* SOURCE DOCUMENT
Toxic Masculinity and Gender Equity in the Australian Defence Force

Toxic Masculinity and Gender Equity in the Australian Defence Force, by Luke Graham.

All three services are now working toward a target of female representation by 2023. The Navy and Air Force are working toward 25 percent, and the Army is working toward 15 percent. …

As of this writing, the Defence Force Recruitment website advertises female-only incentives including the choice of where to work, when to enlist, shorter initial minimum periods of service, as well as preparation courses. …

Various Defence Force Recruitment employees have reported receiving directives to prioritise female candidates over males, as well as closing off some jobs entirely for male candidates. …

Fitness standards for service personnel also differ according to gender, as well as service and age. This means equally-aged men and women in each service are expected to attain different standards of fitness. …

[THis] resembles a game of political chess, in which young Australian recruits and cadets are exploited to serve the interests and reputations of senior military officers, who go on to post-military careers in public service, politics, and gender-diversity advisory which has even led to the occasional bestowal of awards like ‘Australian of the Year.’ …

This control of information is reinforced by a policy that forbids members of the Australian Defence Force from making political statements, which was brought to light by the sacking of controversial Army Reserves Major, Bernard Gaynor. The resistance to contrarian viewpoints within ADF ranks was affirmed by multiple senior officers including General David Morrison who posted a video on the official Australian Army YouTube account with the following warning: “I will be ruthless in ridding the Army of people who cannot live up to its values.”

* STORED DATA
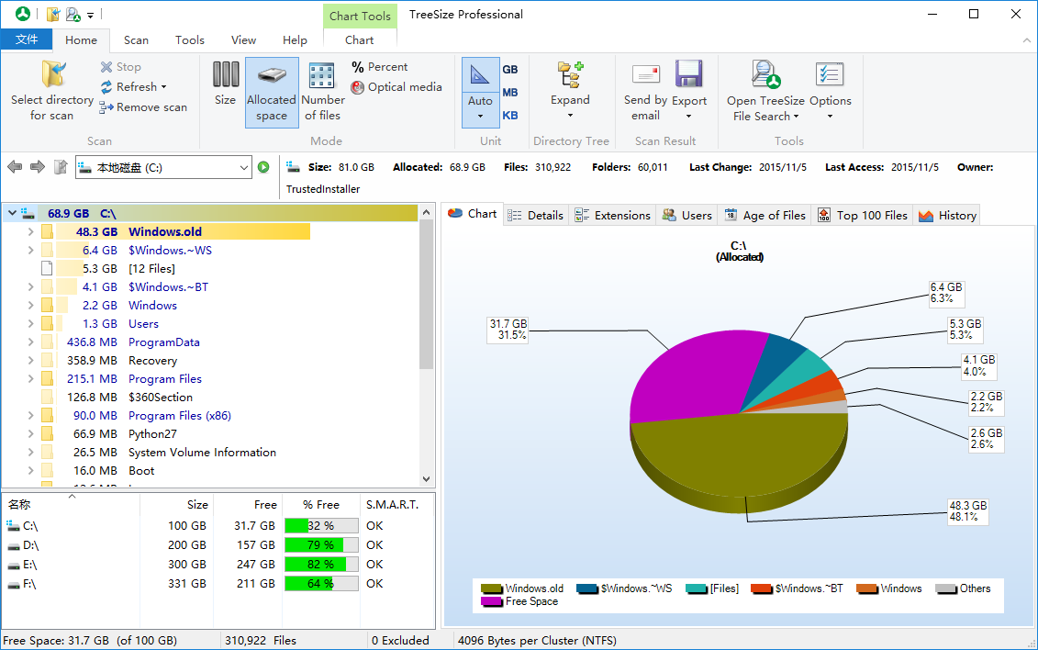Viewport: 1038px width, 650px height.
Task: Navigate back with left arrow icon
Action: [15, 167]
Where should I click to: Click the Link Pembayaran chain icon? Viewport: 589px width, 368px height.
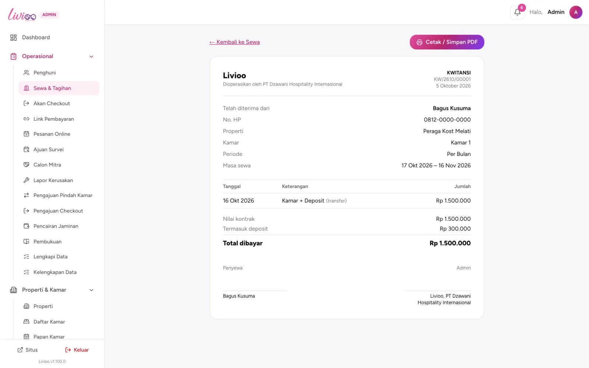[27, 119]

---

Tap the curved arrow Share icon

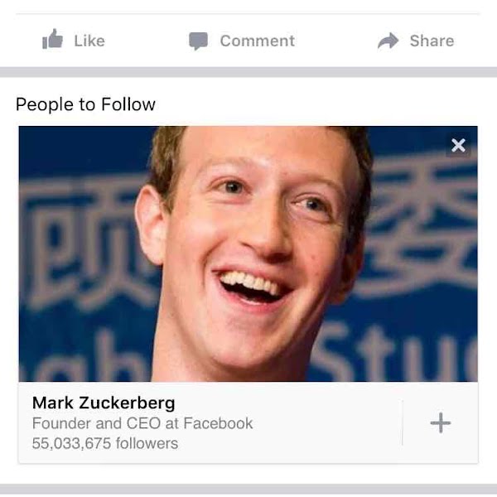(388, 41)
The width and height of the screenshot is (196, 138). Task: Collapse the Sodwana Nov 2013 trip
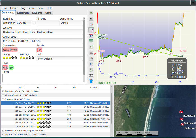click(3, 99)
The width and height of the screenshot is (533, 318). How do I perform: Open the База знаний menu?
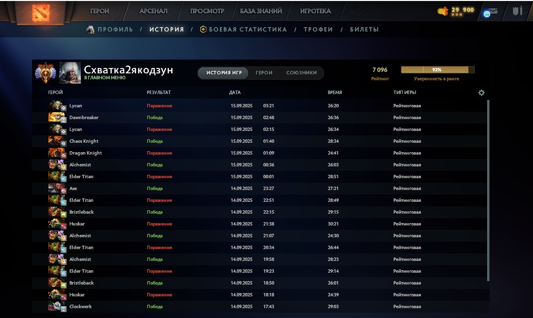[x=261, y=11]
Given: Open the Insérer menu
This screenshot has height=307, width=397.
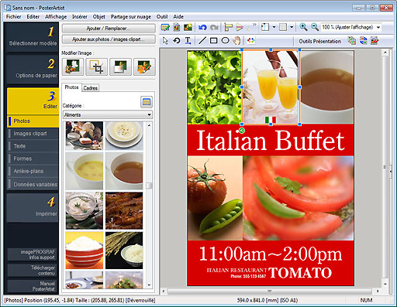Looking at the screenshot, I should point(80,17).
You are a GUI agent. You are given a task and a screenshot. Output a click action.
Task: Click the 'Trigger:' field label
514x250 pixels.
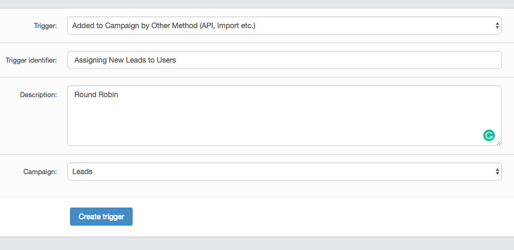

==

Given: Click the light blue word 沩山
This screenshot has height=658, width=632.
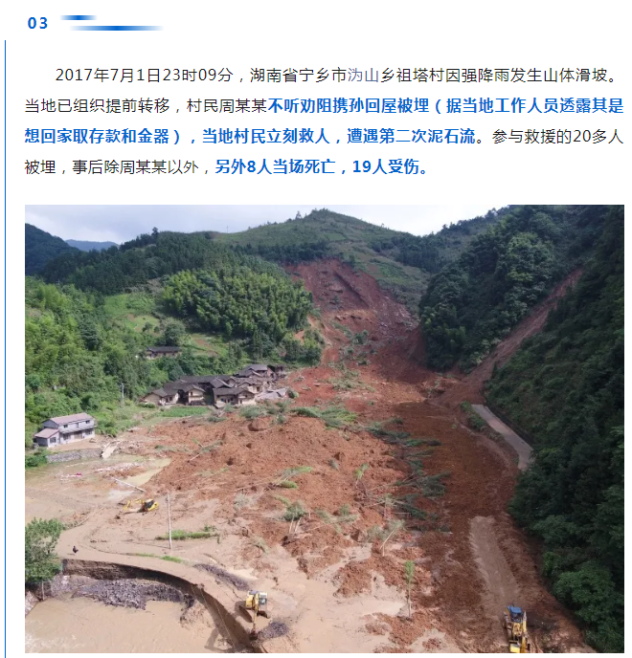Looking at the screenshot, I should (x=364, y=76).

* TASK REQUIREMENTS
a: In the article on gender equity in the Australian Defence Force, what percentage of female representation is the Army working toward?
b: Extend the article on gender equity in the Australian Defence Force, picking up after its final sentence.
The material has no connection to the article on gender equity in the Australian Defence Force.

* ACTIVITY ANSWERS
a: 15 percent, by 2023.

b:
In the Indonesian and Chinese militaries, this photo led to outbreaks of sniggering

In 2015, the United States Marine Corps released a year-long study on the capability of a mixed-gender battalion. It was found that all-male units performed resoundingly better than mixed-gender units and highlighted a 1992 study which emphasised the importance and moral necessity of prioritising operational capabilities over accommodating the interests or desires of individuals and groups.